The governor’s cabinet members said the ability to pay for such a large project only materialized within the last month, after General Treasurer Seth Magaziner identified some additional borrowing capacity.

In a July 3 memo, Magaziner urged the General Assembly to consider an additional $200 million of bonding, “provided that all borrowing be for projects and initiatives deemed most impactful for combating the spread of COVID-19, catalyzing economic recovery, and supporting those Rhode Islanders facing hardships as a result of the epidemic.”

The borrowing would put the state above one of four affordability thresholds designed by the state’s Public Finance Management Board to ensure the state doesn’t take on too much debt. But Magaiziner said that would only be the case for one year, which he said is acceptable during times of emergency.

“Importantly, the [board’s] guidelines also state that these limits may be temporarily exceeded in times of recession: ‘the recommended liability limits, may be exceeded from time to time due to unforeseen events such as recession, natural disaster or other emergency,'” Magaziner wrote in the memo.

Other bond amendments

Based on Magaziner’s recommendation, Raimondo proposed several other bond amendments.

The governor is looking to increase her proposed Housing and Infrastructure Bond from $87.5 million to $310.5 million, which would include the cost of the health lab facility, according to Smiley.

Roughly $40 million would go toward the Housing and Community Revitalization fund, which is designed to bolster affordable housing in Rhode Island.

“Given the challenges that Rhode Islanders of every income level are facing in obtaining housing affordable to them and their families, we need to invest in housing,” Pryor said.

The boost in funding was met with praise from housing advocates, including Crossroads Rhode Island president and CEO Karen Santilli.

“The increased investment in housing announced today is a down payment on a brighter and healthier future for more Rhode Islanders, including those Rhode Islanders who are most at risk of becoming homeless,” she said in a statement.

Another $35 million would go toward reshoring jobs lost overseas, which Pryor said could happen more quickly in the future as businesses have suffered complicated losses because of the disruption to the global supply chain caused by the coronavirus.

Another $11 million of the additional money would go toward the Port of Davisville in Quonset and advancing the offshore wind industry, while $30 million would go toward the governor’s infrastructure project known as RhodeWorks.

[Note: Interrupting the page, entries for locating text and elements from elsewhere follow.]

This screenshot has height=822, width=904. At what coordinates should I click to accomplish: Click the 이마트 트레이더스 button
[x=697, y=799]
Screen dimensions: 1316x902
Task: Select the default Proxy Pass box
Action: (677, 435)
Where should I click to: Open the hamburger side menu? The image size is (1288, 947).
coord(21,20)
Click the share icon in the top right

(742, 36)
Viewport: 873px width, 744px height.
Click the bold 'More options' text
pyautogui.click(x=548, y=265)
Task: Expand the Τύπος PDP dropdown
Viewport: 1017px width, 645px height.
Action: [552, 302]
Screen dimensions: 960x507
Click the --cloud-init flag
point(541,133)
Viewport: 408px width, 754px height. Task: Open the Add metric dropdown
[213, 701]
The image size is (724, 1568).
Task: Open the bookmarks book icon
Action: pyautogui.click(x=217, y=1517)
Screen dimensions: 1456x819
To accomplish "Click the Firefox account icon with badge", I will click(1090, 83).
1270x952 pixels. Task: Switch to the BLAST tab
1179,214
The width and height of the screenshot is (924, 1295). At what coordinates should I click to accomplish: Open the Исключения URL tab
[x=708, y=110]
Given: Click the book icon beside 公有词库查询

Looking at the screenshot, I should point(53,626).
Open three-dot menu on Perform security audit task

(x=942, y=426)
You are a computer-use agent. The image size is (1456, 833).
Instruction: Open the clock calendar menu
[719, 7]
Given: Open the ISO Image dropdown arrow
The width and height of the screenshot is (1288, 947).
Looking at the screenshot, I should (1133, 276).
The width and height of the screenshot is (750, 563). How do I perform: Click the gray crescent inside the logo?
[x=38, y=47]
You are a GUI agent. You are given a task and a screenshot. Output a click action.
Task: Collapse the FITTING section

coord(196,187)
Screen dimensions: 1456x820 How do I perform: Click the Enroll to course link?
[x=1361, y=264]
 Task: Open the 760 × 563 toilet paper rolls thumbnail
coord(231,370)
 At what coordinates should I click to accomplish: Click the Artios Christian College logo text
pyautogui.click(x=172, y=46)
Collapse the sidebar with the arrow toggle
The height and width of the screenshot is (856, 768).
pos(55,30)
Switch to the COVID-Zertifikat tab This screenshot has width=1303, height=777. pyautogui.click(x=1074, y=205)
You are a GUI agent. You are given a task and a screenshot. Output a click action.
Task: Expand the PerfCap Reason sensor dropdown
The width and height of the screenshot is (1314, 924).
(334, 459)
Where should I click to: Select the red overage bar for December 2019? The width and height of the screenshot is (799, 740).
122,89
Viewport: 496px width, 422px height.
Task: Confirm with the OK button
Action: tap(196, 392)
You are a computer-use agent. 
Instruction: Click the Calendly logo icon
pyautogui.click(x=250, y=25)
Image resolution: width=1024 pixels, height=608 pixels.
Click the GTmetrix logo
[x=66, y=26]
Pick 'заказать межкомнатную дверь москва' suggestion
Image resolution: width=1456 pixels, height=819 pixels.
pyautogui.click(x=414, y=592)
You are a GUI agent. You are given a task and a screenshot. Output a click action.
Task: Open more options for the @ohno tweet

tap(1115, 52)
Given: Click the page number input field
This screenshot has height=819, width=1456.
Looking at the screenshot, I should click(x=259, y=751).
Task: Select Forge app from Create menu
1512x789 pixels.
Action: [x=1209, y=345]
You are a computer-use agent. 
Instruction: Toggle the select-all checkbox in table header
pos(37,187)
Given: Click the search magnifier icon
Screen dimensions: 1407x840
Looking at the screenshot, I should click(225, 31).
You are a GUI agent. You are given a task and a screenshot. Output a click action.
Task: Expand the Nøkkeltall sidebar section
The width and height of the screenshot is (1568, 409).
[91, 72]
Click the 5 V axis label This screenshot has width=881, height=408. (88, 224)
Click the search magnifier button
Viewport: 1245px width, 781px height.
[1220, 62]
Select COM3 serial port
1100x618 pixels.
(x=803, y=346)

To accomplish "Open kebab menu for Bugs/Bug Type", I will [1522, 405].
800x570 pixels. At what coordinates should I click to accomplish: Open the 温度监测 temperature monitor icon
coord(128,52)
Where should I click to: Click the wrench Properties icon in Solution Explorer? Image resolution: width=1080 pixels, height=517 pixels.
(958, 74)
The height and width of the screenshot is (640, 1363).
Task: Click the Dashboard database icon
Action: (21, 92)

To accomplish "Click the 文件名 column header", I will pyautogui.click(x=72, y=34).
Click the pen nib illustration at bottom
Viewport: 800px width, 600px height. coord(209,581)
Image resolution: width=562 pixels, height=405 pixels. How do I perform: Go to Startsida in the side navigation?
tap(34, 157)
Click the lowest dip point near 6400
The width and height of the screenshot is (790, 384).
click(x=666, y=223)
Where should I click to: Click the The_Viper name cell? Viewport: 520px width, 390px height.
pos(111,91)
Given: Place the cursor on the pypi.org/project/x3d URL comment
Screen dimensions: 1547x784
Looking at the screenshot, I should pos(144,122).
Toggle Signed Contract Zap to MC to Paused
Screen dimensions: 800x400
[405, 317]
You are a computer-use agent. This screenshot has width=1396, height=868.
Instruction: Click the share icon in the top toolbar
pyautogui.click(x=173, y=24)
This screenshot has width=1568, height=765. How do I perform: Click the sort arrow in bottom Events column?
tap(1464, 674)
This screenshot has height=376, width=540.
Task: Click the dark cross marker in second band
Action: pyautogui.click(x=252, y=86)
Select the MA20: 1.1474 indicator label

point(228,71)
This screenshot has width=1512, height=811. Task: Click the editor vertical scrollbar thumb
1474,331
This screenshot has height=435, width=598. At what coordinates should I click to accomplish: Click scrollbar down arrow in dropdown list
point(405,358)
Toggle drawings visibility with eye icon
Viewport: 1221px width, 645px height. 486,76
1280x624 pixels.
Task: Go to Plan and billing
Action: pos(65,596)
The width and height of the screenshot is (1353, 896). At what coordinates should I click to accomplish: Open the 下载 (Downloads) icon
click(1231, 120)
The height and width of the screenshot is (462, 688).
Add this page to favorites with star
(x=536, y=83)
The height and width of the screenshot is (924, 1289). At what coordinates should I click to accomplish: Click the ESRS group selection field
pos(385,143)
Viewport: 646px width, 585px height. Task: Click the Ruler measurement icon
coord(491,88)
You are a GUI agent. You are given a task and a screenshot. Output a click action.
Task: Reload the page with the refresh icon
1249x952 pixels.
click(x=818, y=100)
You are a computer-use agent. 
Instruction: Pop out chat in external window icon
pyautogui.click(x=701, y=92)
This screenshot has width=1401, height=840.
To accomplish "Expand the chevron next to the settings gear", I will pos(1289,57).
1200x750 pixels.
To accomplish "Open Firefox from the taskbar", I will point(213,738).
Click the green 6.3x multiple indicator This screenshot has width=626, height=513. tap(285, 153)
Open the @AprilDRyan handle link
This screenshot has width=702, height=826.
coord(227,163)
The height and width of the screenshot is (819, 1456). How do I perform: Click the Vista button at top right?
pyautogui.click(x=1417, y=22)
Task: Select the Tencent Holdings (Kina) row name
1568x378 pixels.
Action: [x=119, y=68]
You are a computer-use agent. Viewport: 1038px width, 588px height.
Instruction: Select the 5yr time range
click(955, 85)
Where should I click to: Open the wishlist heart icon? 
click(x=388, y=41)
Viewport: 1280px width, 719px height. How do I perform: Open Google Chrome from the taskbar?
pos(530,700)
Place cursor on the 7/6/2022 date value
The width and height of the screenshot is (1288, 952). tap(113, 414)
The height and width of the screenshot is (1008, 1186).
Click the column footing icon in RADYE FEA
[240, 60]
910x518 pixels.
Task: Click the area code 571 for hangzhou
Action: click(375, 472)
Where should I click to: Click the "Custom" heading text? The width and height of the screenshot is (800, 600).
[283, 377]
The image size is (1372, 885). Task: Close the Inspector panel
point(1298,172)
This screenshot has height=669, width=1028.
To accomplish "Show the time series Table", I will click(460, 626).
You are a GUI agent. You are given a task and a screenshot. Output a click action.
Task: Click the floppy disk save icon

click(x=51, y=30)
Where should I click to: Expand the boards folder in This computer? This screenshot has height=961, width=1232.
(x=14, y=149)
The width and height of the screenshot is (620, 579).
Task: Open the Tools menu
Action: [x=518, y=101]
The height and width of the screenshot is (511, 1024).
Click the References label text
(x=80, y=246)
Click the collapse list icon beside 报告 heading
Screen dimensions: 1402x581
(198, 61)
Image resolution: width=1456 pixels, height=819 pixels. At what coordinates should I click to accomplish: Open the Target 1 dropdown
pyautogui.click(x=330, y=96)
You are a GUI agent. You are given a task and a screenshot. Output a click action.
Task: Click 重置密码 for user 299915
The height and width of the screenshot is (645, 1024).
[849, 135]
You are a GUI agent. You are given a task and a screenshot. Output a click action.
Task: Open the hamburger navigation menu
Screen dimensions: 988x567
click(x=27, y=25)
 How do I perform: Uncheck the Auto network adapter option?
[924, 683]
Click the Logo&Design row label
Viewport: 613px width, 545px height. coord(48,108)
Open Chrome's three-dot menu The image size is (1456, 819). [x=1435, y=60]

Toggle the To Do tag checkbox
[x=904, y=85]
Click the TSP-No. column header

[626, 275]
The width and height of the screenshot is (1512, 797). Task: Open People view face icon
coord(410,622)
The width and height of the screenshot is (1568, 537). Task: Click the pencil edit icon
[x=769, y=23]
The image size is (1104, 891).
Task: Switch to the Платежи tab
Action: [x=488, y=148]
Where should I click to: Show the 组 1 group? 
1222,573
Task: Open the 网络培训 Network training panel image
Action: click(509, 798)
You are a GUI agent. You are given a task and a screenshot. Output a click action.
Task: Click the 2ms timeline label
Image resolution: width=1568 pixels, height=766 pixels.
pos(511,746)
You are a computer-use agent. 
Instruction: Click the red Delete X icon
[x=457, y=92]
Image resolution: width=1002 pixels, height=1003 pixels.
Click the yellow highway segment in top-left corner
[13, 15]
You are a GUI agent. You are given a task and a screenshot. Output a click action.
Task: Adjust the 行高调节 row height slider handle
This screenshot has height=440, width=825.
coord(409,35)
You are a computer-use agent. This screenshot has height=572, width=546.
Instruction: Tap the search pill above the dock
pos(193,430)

“As we look to build a more resilient and equitable Rhode Island beyond this pandemic, it’s critical that we make significant, long-term investments in our future,” Raimondo said in a statement. “These updated bond proposals reflect the urgency of this moment and our need to spur economic growth and create jobs while supporting communities hit hardest in our state.”

House Speaker Nicholas Mattiello spokesperson Larry Berman said the House isn’t taking a position on the proposals until they are “fully vetted.” The House Finance Committee has scheduled a hearing for Wednesday.

In contrast, Senate President Dominick Ruggerio said in a statement he is “very excited about Governor Raimondo’s proposals.”

“I have had numerous conversations with the governor about the importance of making investments such as these, particularly with regard to housing, which is a Senate priority,” Ruggerio said. “Interest rates are at historic lows, and Treasurer Magaziner has noted that the state has additional borrowing capacity, so I wholeheartedly support increased borrowing to better meet this pressing need.”